Dispersion interactions are a stabilizing force arising from quantum mechanical electron correlation.[2] Although quantum mechanical in nature, the energy of dispersion interactions can be approximated classically, showing a R−6 dependence on the distance between two atoms. This distance dependence helps make dispersion interactions weak for individual atoms and has led to dispersion effects being historically neglected in molecular chemistry. However, in larger molecules dispersion effects can become significant. Dispersion forces in molecular chemistry are most apparent in molecules with large, bulky functional groups. Dispersion stabilization is often signified by atomic contacts below their van der Waals radii in a molecule's crystal structure. Especially for H•••H contacts between bulky, rigid, polarizable groups, short contacts may indicate that a dispersion force is overcoming the Pauli repulsion present between the two H atoms.
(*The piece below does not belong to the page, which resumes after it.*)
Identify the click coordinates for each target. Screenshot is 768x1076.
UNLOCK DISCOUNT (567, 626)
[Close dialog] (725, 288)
Dispersion forces stabilizing a reactive moiety within a molecule is distinct from using steric bulk to protect that reactive moiety. Adding "steric hindrance" to a molecule's reactive site through bulky groups is a common strategy in molecular chemistry to stabilize reactive moieties within a molecule.[3] In this case bulky ligands like terphenyls, bulky alkoxides, aryl-substituted NHCs, etc. serve as a protective wrapper on the molecule. Under the steric hindrance model, the filled orbitals of a bulky group repel other molecules and/or functional groups through Pauli repulsion. These bulky groups inhibit the approach to a molecule's reactive site, kinetically stabilizing the molecule. By contrast dispersion stabilization occurs when these bulky ligands form energetically favorable non-covalent interactions. In molecules where dispersion forces are a dominant factor, the attractive interactions between bulky groups is greater than repulsive interactions between the groups, providing overall thermodynamic stability to the molecule. Although dispersion stabilization and steric hindrance are distinct, dispersion stabilized molecules frequently benefit from steric protection of the molecule's reactive moiety.
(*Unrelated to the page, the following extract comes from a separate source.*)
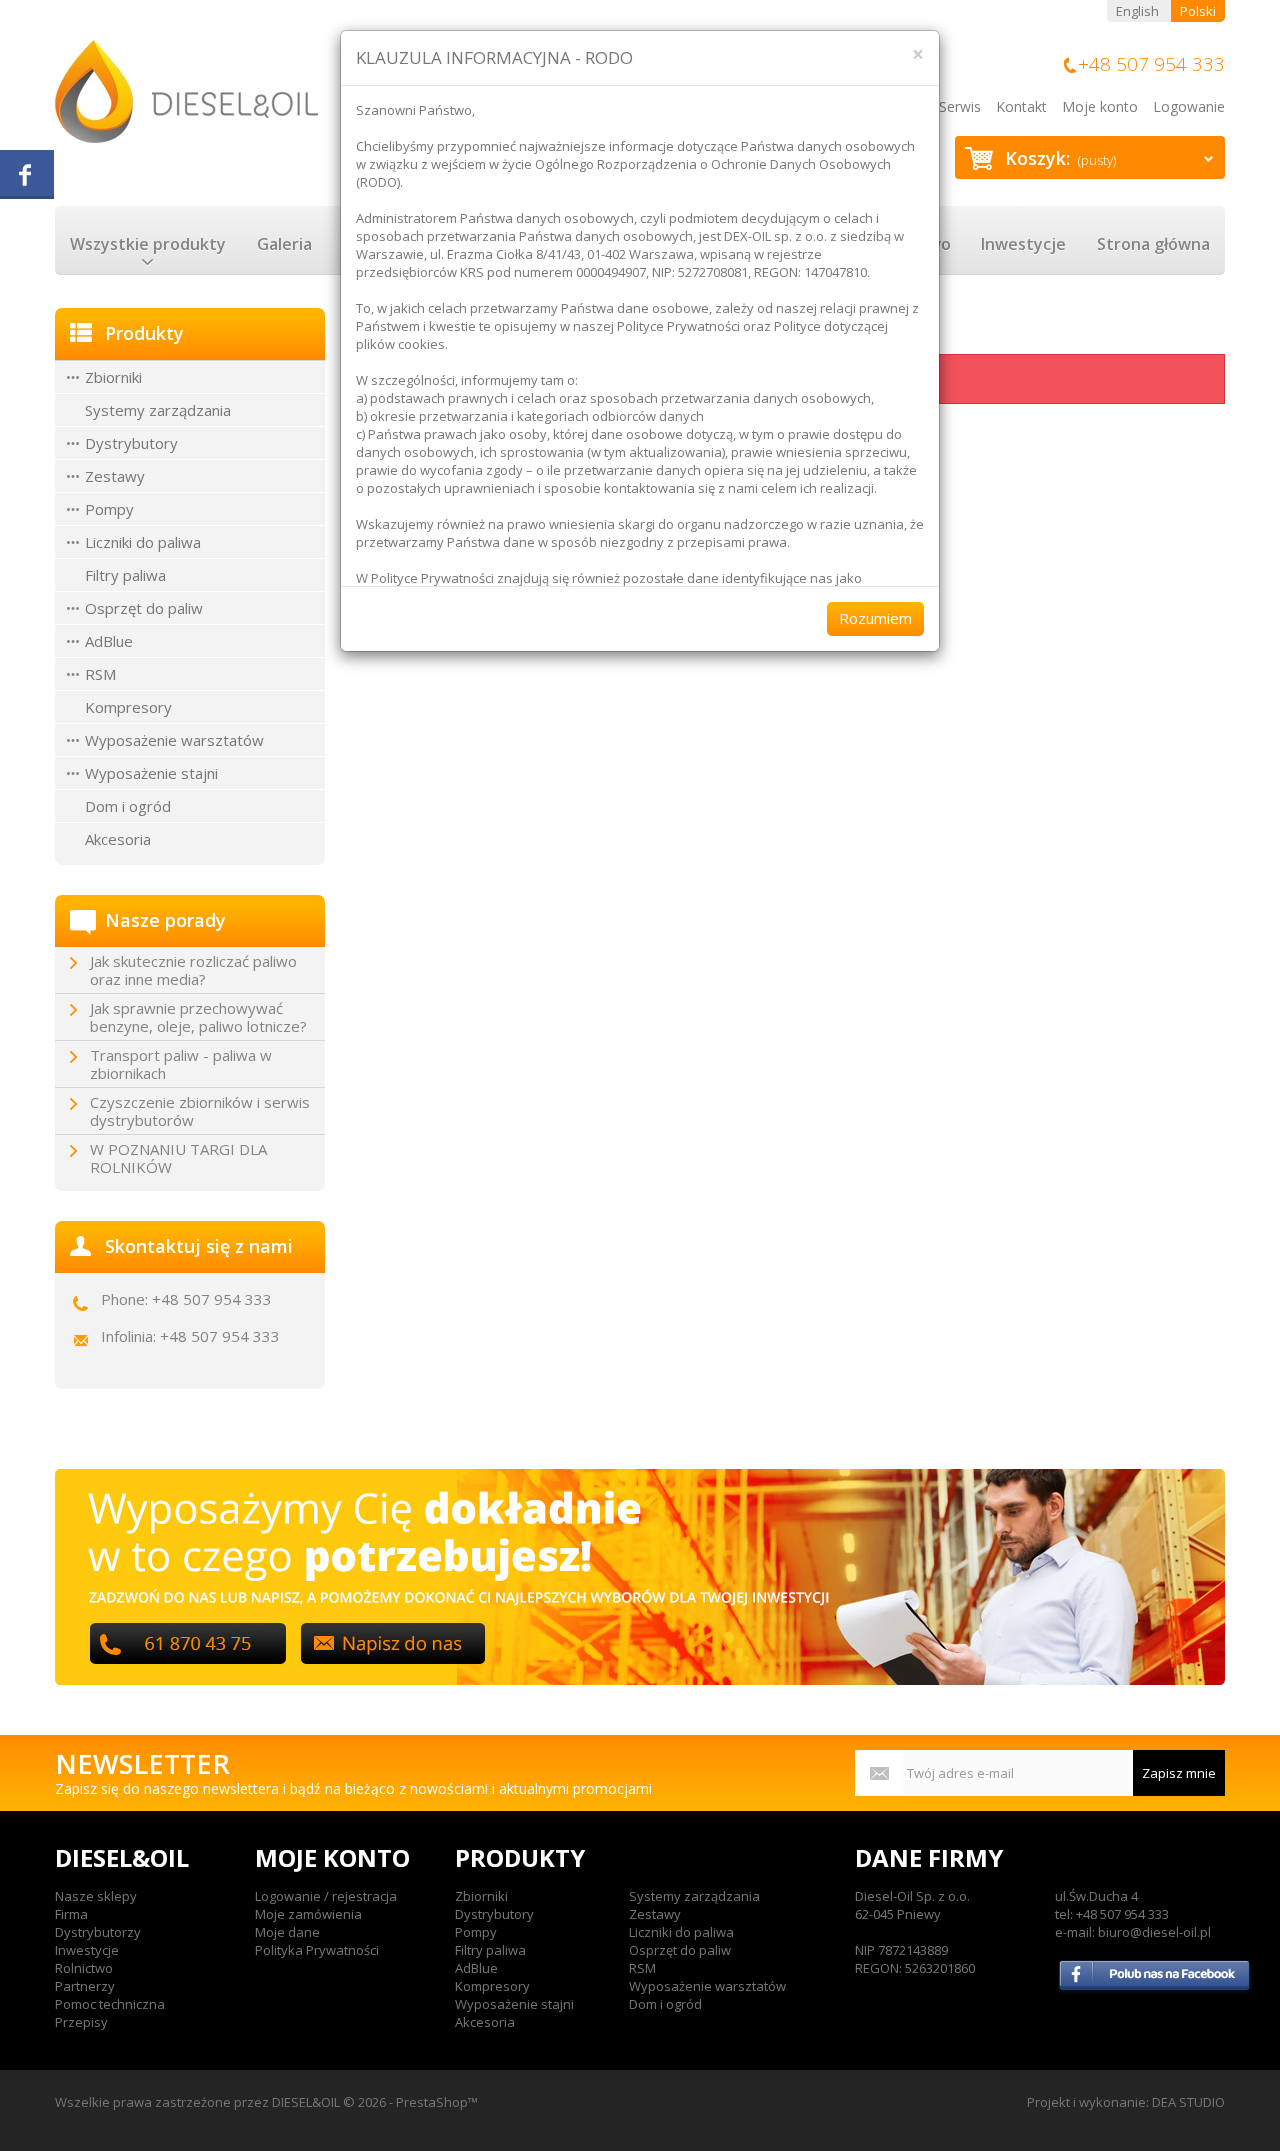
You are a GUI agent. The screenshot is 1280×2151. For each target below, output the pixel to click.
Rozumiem (875, 618)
Advances in quantum computational chemistry methods have allowed for faster theoretical examination of dispersion effects in molecular chemistry. Standard density functional theory (DFT) does not account well for dispersion effects, but corrections like the popular -D3 correction can be used with DFT to provide efficient dispersion energy corrections.[4] The -D3 correction is a force field type correction that does not take into account electronic structure, but nonetheless the popular correction works with many functionals and produces values that often fall within 5-10% of more sophisticated calculations. The "gold standard" computational method are coupled-cluster methods like CCSD(T) that account for the electron correlation origin of dispersion interactions.
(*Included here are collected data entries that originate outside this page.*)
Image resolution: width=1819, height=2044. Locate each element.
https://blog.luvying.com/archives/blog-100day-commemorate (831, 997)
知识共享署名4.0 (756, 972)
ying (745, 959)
Richard Bader's theory of Atoms in Molecules (AIM) has also been invoked to computationally identify dispersion interactions. Bader proposed that a bond critical point, or a critical point in the electron density, between two electronically similar, closed-shell hydrogen atoms is evidence for a stabilizing dispersion interaction between those two atoms.[5] Although there is controversy about accepting bond critical points as evidence for net attractive interactions, AIM analysis has been invoked by different research groups to show dispersion effects in a variety of molecules.[6]
Alternative computational analysis methods include Yang's electron density based non-covalent interaction (NCI) analysis, and the local energy decomposition (LED) analysis to produce a dispersion interaction density (DID) plot.[7] [8]
Dispersion stabilization explains the reactivity patterns of bulky hydrocarbon radicals. •CPh3 radicals have been known since 1900. In the mid-1960s, the dimer form of the radical was observed, and instead of forming the expected Ph3CCPh3 product, the radical instead undergoes head to tail addition. By contrast, adding two tBu groups to the meta positions on the phenyl rings causes the radical to readily dimerize to (3,5-tBu2H3C6)3C–C(C6H3-3,5-tBu2)3. Initially this discovery puzzled researchers because •CPh3 head-to-tail addition seemed to suggest steric repulsion disfavored direct addition; however, the more sterically crowded molecule underwent head-to-head addition. More recently, computational analysis has shown the formation of the tBu substituted dimer to be stabilized through dispersion interactions.[9] The study suggests that dispersion interactions between tBu groups provide ~60kcal/mol of stabilization to the molecule, enough to overcome the unfavorable steric interactions from the additional tBu groups. Further, the dimer contains a 1.67Å C-C single bond, much longer than the canonical 1.54Å C-C single bond.[10] Despite the long C-C bond, the molecule remains stable at room temperature through dispersion based stability.